It seems like some unspoken rule of the Internet: every few years, the “[X] is Dead” formula must be activated. This go-around it’s the metaverse in the crosshairs. I probably shouldn’t take the bait, but I can’t help myself.
No, the metaverse isn’t dead. I don’t say that as some grand gesture of support or rallying cry; how the metaverse fares as a marketing term or investment category are only surface reflections of a deeper discussion about the future of connectedness and embodiment in digital contexts.
My problem with critiques like Ed Zitron’s are not that I disagree with the arguments he makes on the page. In large part I agree with him: Mark Zuckerberg’s coopting of the term was (charitably) short-sighted bluster and (uncharitably) expedient for near-term shareholder interests at an otherwise fraught moment for the company. The blind frenzy that ensued across other tech giants, venture capital, and media portrayals only amplified the disorienting blur through which the term was catapulted into the public eye. And for all intents and purposes, it does appear that Meta has de-emphasized the metaverse as a marketing angle in favor of the buzzier “generative AI”—though my spidey sense says it’s more of a hibernation while necessary technologies and social fluencies catch up before a return to beating the metaverse drum.

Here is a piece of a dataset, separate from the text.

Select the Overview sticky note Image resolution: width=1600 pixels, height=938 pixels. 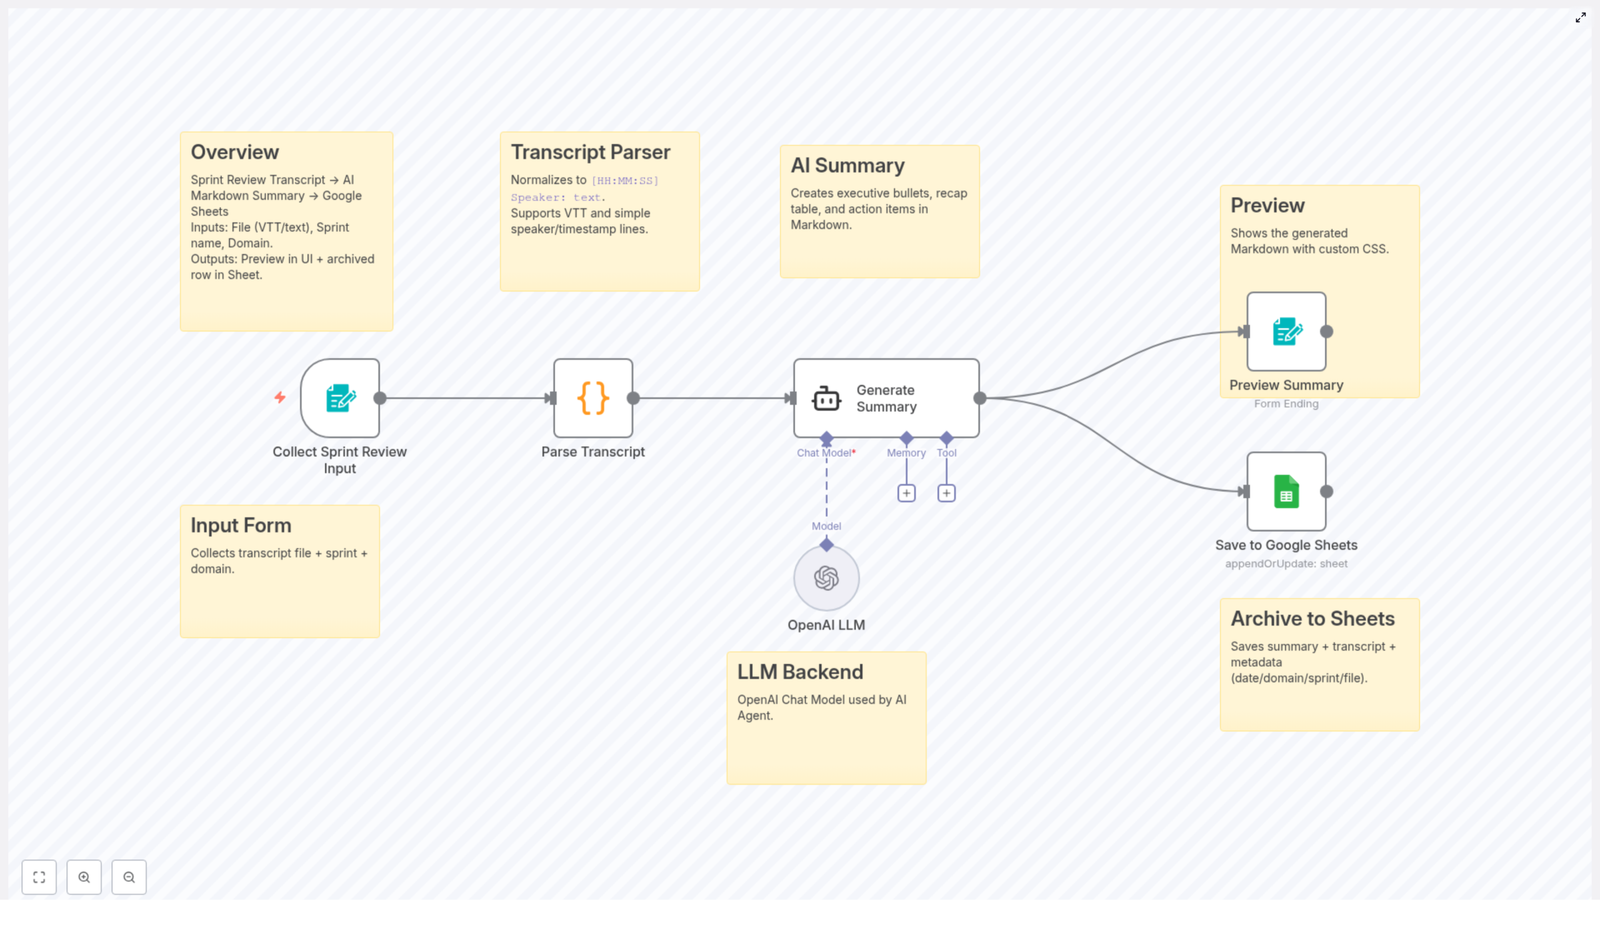point(286,300)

What I find frustrating about Zitron’s argument is that he conflates the metaverse as a term with the set of ideas, practices, and developments it represents. Put another way: we might not use the term “cyberspace” much anymore, but you’d never say, “cyberspace is dead.” At one point, “cyberspace” was the container for discourse around virtual life, and it facilitated developments that continue to impact our experience online today.
Over time, its function as a driver of fresh ideas faded. Since then, different ideas and terms took center stage (remember “transmedia”?). In the early 2020s, the metaverse took the mantle in a loud way, starting with Web3 folks on Clubhouse in the stir-crazy spring of 2021 (yes, Clubhouse is the first place the metaverse conversation kicked off), mounting throughout the year until the crescendo of Facebook rebranding to Meta.
I metaphorize the metaverse as the eye of a storm: at the center there’s no consensus definition, but the storm is real. My sense is that the metaverse will continue to be the container for an important set of ideas and dialogues, but even if it’s not, they will persist through other terms. And how these develop have material impacts on all of us. In his recent book Meganets, David Auerbach puts it as such:
For all the talk of the metaverse—much of it merely a debate over what the metaverse even is—the fundamental difference between the metaverse (whatever it will be) and the internet today is not quality but quantity. The metaverse threatens to add virtual reality (fake physical space), “augmented” reality (digitally enhanced real physical space), and cryptocurrency-driven NFTs (non-fungible tokens, which are artificially scarce digital assets to buy) to the existing potent online world, but all of the metaverse's changes will amount to the same thing: more data, more connectivity, more transactions, more complexity. The movement from Web 1.0 to Web 2.0 to the metaverse and onward has not stemmed from radical new technologies. Rather, the change in online life is like the evolution of the brain, growing ever more complex until surprising new phenomena emerge purely through that complexity—along with that much less ability to understand what is going on. The metaverse, for all practical purposes, is already here, growing incessantly. We lose more control to it by the day.
I understand the impulse to dunk on Zuckerberg and Meta. I worked for many years as a journalist covering XR—including predicting Facebook’s metaverse play back in 2016—and I know how irritating it is to be inundated with hype about the “next big thing.” And of course there’s a righteous thrill in calling out the powerful for their misdeeds.
But taking such a narrow view of the metaverse does a disservice to audiences. Technology develops on long, messy timelines, full of false starts and transient terminology. But technology is a major vector for power in contemporary life, and conditioning audiences to laugh off arenas poised to impact their lives, rather than critically grapple with the underlying ideas, is at best a waste of time.
In writing the futures reports PORTALS and Simulating the Future, Leah Zaidi and I tried to take a measured but expansive approach to how the metaverse would impact our lives in the future, using her Strategic Worldbuilding methodology. Our intention was to engage critically with the topic without endorsing the ways the term was being wielded for hype.
I bring it up here as a shortcut to some of the counterarguments I’d make to the notion that the metaverse is dead. Yes, a lot of the developments related to the metaverse post-Meta rebrand have been cringey. But we’re fools if we let that stupefy us into disregarding all the social, cultural, economic, and even political energy that was activated over the world as a result. Better that we acknowledge that it will determine the shape of our digital lives for years to come, and try to use whatever agency we have to influence it toward humane outcomes.